**ИСХОДНЫЕ ДАННЫЕ:**

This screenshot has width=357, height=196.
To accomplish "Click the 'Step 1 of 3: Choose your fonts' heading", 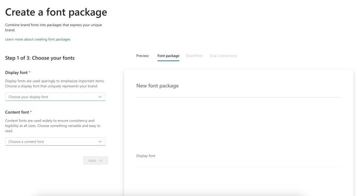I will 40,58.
---
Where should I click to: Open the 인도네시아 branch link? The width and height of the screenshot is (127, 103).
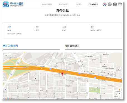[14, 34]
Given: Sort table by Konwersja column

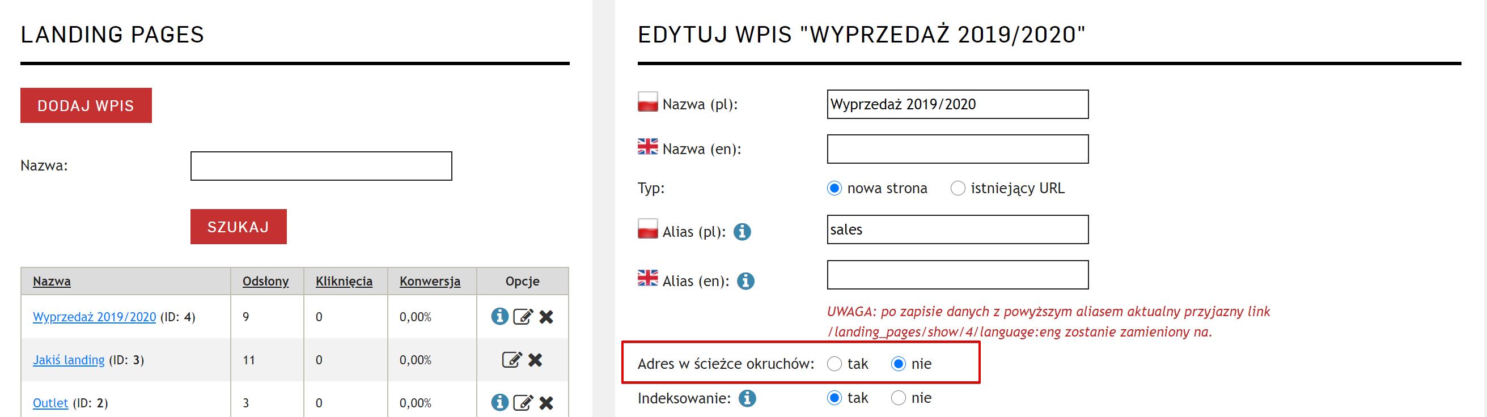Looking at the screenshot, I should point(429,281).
--
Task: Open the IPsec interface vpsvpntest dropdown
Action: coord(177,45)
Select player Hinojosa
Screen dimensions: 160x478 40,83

**ЗАДАНИЕ:**
Соберите все строки записей, в которых встречается слово «width». Регистр букв учитывается.

**ОТВЕТ К ЗАДАНИЮ:**
This screenshot has width=357, height=196.
Where should I click to: Open the 인도네시아 branch link? The width and height of the screenshot is (127, 103).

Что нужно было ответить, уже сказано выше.